For employers, the experience is equally different. Human resources teams and in-house counsel often used to view the first-stage notice motion as something halfway between inevitable and mildly annoying. Under the new framework, that attitude is dangerous. The early response now has strategic weight. Companies have to identify which employees are actually comparable, which policies were centralized, which were local, and whether role-based differences matter. That work can be uncomfortable, especially for large employers that discover their supposedly uniform practices were actually stitched together with regional exceptions and managerial improvisation. Litigation has a funny way of exposing corporate “consistency” as a concept held together with optimism and spreadsheets.

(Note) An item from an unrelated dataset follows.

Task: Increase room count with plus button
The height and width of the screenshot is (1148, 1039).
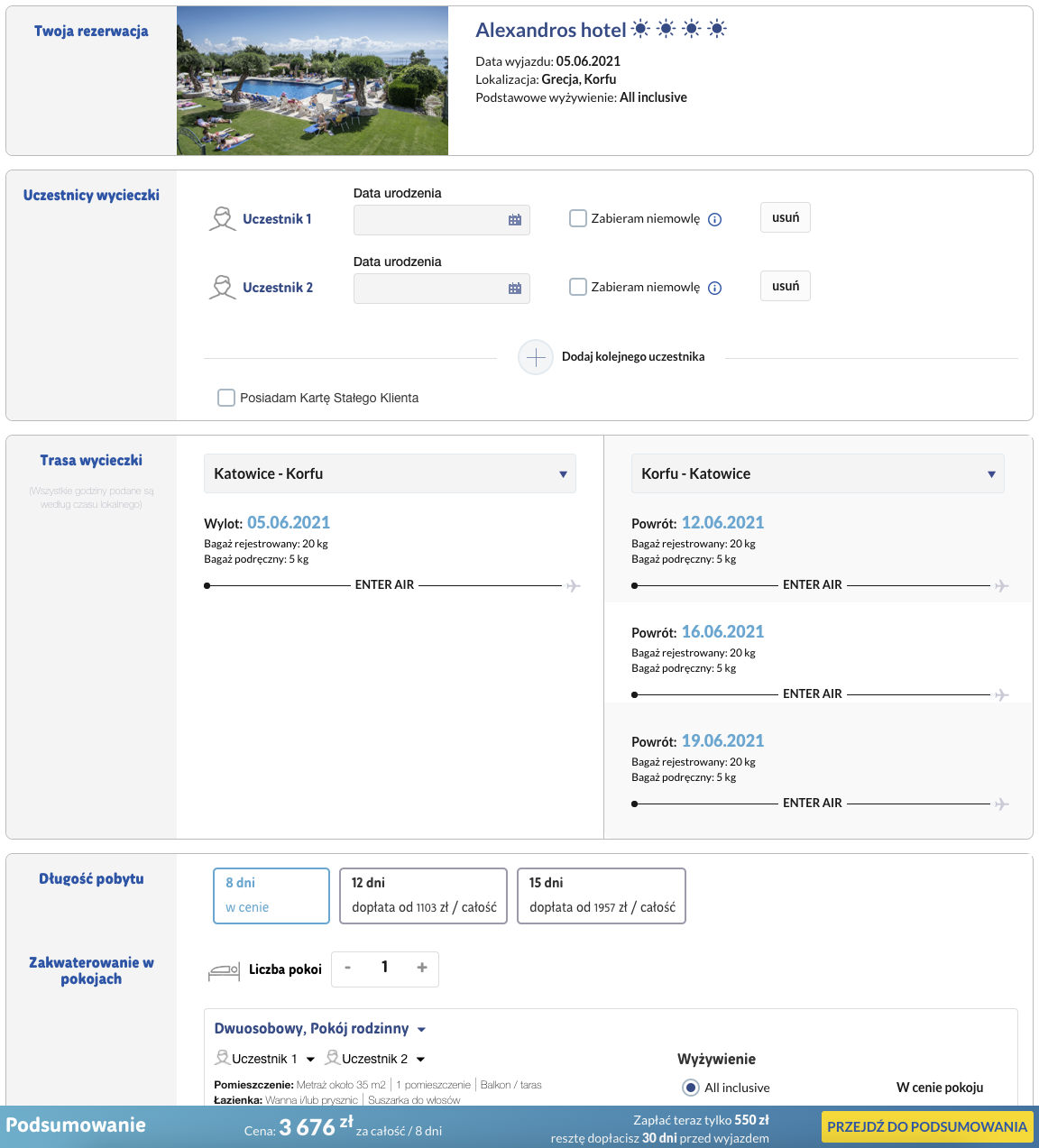Action: click(421, 968)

Judges also feel the difference. The old two-step rhythm let courts postpone hard questions. Richards asks them to engage earlier, but not recklessly. In real terms, that means closer review of declarations, closer supervision of limited discovery, and more active decisions about whether notice should be broad, narrow, delayed, or denied without prejudice. Judges now have more flexibility, but flexibility is only fun when someone else has to use it. Here, district courts must use it carefully and quickly.
Workers experience the shift in a more personal way. For employees who truly were affected by the same policy, a better-developed early record can produce more tailored and more credible notice. For workers whose situations are too individualized, the new framework may mean they do not receive notice at all, or they receive narrower notice tied to a smaller group. That can feel frustrating, but it also reflects the statute’s insistence that collective actions are for similarly situated employees, not for every worker who has a grievance with a recognizable company logo.

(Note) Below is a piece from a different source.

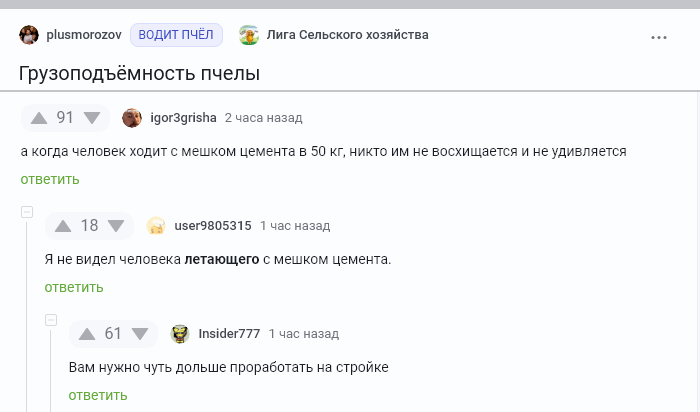The image size is (700, 412).
Task: Downvote igor3grisha's comment
Action: pos(92,118)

In the end, the experience of this doctrinal change is one of recalibration. Plaintiffs must build stronger early cases. Employers must take early motions seriously. Judges must manage the pre-notice stage with more nuance. And everyone involved must accept that in the Seventh Circuit, the era of easy procedural autopilot is over. The new system is not simpler, but it is more honest about what notice does to a lawsuit. Once you understand that, the shift away from Lusardi stops looking like procedural housekeeping and starts looking like a meaningful rewrite of early collective-action strategy.
Conclusion
The Seventh Circuit’s decision is a major procedural reset for collective actions. It replaces the old Lusardi habit with a more evidence-driven, judge-managed standard that demands more from plaintiffs and gives employers a real chance to respond before notice goes out. It does not eliminate collective actions, and it does not fully endorse the harsher models from other circuits. Instead, it creates a flexible middle path that reflects both the text of the FLSA and the practical power of court-authorized notice. In short, the Seventh Circuit did not just replace a standard. It changed the opening chapter of collective-action litigation.